(データセットの項目)
"""

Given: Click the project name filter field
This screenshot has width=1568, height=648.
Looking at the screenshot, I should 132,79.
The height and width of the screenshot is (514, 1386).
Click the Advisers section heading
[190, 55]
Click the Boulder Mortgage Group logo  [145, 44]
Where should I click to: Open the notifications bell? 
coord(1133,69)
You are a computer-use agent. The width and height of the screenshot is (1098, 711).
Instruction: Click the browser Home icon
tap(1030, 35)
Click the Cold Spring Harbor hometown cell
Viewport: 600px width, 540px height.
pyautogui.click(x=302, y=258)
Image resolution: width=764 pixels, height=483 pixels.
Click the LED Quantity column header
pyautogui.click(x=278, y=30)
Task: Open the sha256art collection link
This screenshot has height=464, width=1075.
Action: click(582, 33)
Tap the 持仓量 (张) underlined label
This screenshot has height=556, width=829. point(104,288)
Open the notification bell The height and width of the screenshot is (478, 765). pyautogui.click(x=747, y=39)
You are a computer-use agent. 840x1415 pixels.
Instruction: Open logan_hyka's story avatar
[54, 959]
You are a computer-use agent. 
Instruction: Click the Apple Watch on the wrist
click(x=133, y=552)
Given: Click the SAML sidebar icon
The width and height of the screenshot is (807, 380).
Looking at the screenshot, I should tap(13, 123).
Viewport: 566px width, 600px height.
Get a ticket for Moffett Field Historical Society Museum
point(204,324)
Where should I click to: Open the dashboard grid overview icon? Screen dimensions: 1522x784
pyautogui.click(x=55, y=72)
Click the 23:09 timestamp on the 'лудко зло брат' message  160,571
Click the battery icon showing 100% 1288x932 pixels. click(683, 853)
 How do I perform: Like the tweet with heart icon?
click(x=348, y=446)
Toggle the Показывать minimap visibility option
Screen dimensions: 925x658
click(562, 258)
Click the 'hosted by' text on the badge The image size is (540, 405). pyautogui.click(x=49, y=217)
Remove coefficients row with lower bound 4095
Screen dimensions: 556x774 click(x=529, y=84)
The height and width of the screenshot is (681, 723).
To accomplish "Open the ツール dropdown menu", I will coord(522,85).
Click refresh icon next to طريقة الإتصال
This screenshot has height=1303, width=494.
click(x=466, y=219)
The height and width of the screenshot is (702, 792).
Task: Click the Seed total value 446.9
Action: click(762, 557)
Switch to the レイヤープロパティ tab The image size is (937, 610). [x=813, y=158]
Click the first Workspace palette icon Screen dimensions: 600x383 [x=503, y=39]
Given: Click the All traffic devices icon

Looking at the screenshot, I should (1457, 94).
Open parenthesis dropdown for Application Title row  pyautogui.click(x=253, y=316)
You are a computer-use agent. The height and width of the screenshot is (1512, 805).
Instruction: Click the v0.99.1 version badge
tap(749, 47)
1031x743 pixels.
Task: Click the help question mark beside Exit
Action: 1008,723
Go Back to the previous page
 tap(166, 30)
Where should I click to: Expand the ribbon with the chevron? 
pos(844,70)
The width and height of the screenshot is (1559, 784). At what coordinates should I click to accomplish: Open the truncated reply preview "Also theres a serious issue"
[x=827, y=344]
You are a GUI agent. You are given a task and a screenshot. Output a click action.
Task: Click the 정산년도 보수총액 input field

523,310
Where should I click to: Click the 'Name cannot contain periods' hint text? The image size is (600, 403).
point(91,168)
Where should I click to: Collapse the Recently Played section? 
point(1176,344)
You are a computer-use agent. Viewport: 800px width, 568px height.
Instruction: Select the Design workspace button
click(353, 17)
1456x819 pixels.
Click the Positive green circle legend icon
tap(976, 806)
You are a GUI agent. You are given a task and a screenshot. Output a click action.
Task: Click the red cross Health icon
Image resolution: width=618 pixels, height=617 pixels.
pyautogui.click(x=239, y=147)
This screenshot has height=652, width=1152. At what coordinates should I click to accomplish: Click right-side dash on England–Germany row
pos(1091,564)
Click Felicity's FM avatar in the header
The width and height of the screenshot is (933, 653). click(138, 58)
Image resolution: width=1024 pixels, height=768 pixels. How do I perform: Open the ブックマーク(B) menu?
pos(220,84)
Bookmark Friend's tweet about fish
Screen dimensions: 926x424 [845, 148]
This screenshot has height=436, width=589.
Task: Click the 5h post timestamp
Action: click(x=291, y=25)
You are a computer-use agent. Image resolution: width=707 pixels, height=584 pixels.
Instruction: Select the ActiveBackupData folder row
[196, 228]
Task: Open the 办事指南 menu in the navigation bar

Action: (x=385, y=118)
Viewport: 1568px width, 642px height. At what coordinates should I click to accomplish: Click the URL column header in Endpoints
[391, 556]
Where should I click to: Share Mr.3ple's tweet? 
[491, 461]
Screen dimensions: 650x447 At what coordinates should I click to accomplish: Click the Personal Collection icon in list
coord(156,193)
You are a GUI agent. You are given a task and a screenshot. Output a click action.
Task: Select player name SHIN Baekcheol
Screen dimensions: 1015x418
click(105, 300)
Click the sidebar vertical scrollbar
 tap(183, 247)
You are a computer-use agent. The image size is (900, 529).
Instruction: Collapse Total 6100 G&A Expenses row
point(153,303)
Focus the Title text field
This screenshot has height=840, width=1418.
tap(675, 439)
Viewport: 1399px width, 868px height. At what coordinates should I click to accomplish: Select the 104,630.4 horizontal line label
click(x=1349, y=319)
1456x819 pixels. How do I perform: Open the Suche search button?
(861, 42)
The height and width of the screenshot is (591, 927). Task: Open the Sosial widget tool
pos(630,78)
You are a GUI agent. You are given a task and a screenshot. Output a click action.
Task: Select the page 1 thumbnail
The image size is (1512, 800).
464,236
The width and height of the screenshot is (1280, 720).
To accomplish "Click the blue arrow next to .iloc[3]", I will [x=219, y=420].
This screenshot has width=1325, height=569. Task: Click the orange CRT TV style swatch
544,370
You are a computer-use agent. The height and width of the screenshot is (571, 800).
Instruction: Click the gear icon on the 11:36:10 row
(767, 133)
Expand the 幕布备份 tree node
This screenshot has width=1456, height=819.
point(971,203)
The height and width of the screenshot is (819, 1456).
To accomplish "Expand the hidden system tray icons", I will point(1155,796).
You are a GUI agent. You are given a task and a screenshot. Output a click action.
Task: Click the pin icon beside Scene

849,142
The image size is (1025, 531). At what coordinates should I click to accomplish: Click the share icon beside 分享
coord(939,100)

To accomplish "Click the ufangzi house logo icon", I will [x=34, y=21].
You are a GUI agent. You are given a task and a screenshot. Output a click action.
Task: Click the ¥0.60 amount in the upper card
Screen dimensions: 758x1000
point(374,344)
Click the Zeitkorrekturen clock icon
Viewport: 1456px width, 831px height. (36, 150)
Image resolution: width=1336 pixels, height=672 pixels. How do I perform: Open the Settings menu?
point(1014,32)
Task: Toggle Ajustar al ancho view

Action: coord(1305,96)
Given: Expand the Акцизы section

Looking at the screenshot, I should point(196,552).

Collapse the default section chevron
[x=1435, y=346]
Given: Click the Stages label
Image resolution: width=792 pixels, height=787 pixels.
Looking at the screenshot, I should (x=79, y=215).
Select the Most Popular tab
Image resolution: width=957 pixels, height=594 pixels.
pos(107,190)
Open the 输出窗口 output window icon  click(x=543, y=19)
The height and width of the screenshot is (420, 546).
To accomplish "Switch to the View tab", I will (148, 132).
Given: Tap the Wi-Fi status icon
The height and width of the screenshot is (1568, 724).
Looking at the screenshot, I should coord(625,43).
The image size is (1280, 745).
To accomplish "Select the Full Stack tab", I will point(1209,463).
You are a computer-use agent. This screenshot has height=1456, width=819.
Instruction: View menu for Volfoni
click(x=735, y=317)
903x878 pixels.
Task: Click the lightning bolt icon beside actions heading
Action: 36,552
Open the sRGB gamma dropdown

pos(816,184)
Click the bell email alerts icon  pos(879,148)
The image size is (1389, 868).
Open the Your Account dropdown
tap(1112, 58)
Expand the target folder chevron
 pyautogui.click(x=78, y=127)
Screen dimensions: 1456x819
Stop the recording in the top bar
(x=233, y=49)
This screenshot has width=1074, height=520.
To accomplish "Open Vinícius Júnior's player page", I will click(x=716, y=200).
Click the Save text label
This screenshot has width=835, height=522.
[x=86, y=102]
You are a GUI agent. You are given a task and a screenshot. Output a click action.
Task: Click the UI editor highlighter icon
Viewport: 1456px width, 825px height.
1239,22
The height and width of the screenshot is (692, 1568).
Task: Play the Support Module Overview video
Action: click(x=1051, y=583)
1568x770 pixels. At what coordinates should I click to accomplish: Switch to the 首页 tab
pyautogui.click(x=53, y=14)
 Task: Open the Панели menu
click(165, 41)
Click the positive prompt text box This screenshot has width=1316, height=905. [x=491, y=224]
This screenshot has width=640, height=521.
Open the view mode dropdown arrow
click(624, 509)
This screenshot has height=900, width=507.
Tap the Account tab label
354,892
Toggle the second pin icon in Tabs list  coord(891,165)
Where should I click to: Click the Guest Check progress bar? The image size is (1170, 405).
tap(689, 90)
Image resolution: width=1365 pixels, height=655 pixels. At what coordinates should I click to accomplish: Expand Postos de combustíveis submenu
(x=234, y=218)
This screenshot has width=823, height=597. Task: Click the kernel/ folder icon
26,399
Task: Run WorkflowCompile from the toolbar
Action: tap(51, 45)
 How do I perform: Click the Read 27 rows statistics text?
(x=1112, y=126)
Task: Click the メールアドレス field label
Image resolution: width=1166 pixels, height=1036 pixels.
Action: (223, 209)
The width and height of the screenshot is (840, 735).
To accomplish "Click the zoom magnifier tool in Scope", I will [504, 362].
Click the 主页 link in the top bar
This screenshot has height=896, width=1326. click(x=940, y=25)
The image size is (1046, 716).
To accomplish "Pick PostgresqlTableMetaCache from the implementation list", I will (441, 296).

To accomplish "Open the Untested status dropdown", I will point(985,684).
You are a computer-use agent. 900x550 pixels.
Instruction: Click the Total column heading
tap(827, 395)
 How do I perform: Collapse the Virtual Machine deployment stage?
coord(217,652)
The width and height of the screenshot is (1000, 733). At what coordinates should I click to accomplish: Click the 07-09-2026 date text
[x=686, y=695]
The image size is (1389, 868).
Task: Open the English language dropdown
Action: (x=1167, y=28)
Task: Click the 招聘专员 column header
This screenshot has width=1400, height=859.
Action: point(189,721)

"""

**課題:**
上のデータのうち、「Viewport: 1568px width, 642px」を含む行から始め、「will [x=34, y=21].」を含む行で終わるまでを一字一句変えずに書き写すこと。両端の行も含める。

**完全な解答:**
Viewport: 1568px width, 642px height. At what coordinates should I click to accomplish: Click the URL column header in Endpoints
[391, 556]
Where should I click to: Share Mr.3ple's tweet? 
[491, 461]
Screen dimensions: 650x447 At what coordinates should I click to accomplish: Click the Personal Collection icon in list
coord(156,193)
You are a GUI agent. You are given a task and a screenshot. Output a click action.
Task: Select player name SHIN Baekcheol
Screen dimensions: 1015x418
click(105, 300)
Click the sidebar vertical scrollbar
 tap(183, 247)
You are a computer-use agent. The image size is (900, 529).
Instruction: Collapse Total 6100 G&A Expenses row
point(153,303)
Focus the Title text field
This screenshot has height=840, width=1418.
tap(675, 439)
Viewport: 1399px width, 868px height. At what coordinates should I click to accomplish: Select the 104,630.4 horizontal line label
click(x=1349, y=319)
1456x819 pixels. How do I perform: Open the Suche search button?
(861, 42)
The height and width of the screenshot is (591, 927). Task: Open the Sosial widget tool
pos(630,78)
You are a GUI agent. You are given a task and a screenshot. Output a click action.
Task: Select the page 1 thumbnail
The image size is (1512, 800).
464,236
The width and height of the screenshot is (1280, 720).
To accomplish "Click the blue arrow next to .iloc[3]", I will [x=219, y=420].
This screenshot has width=1325, height=569. Task: Click the orange CRT TV style swatch
544,370
You are a computer-use agent. The height and width of the screenshot is (571, 800).
Instruction: Click the gear icon on the 11:36:10 row
(767, 133)
Expand the 幕布备份 tree node
This screenshot has width=1456, height=819.
point(971,203)
The height and width of the screenshot is (819, 1456).
To accomplish "Expand the hidden system tray icons", I will point(1155,796).
You are a GUI agent. You are given a task and a screenshot. Output a click action.
Task: Click the pin icon beside Scene

849,142
The image size is (1025, 531). At what coordinates should I click to accomplish: Click the share icon beside 分享
coord(939,100)

To accomplish "Click the ufangzi house logo icon", I will [x=34, y=21].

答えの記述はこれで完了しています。